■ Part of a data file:
■ ■ ■ ■ ■ ■ ■
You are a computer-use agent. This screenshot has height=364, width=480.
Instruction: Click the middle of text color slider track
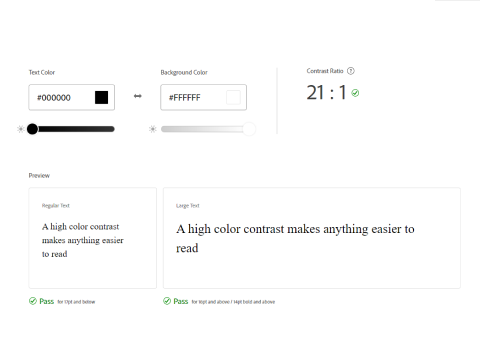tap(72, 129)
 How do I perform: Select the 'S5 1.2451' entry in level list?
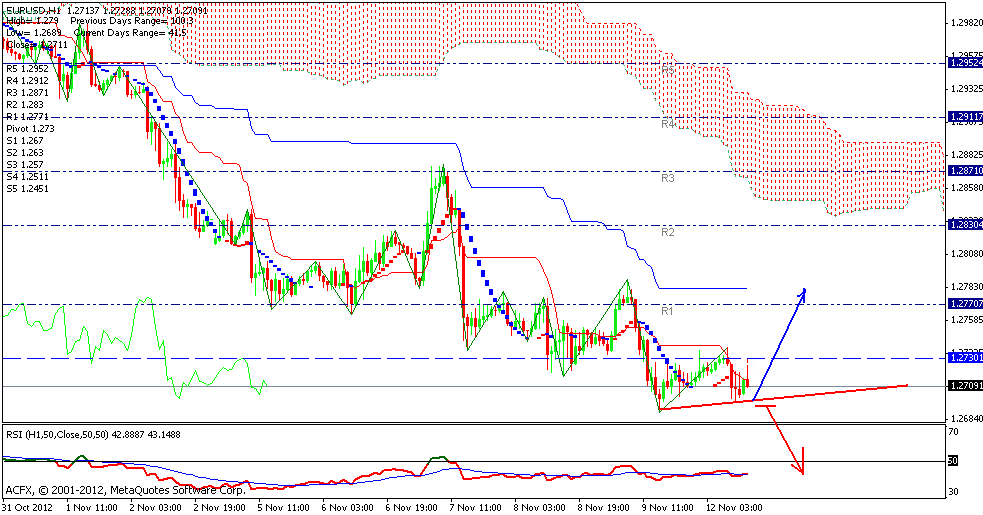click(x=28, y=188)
■ ■ ■ ■ ■ ■ ■
■ Exercise description: Extract the lines above, repeating them word for word, and leave the pictures out of your answer.

■ Result for this task:
You are a computer-use agent. This screenshot has height=364, width=480.
Instruction: Click the middle of text color slider track
tap(72, 129)
 How do I perform: Select the 'S5 1.2451' entry in level list?
click(x=28, y=188)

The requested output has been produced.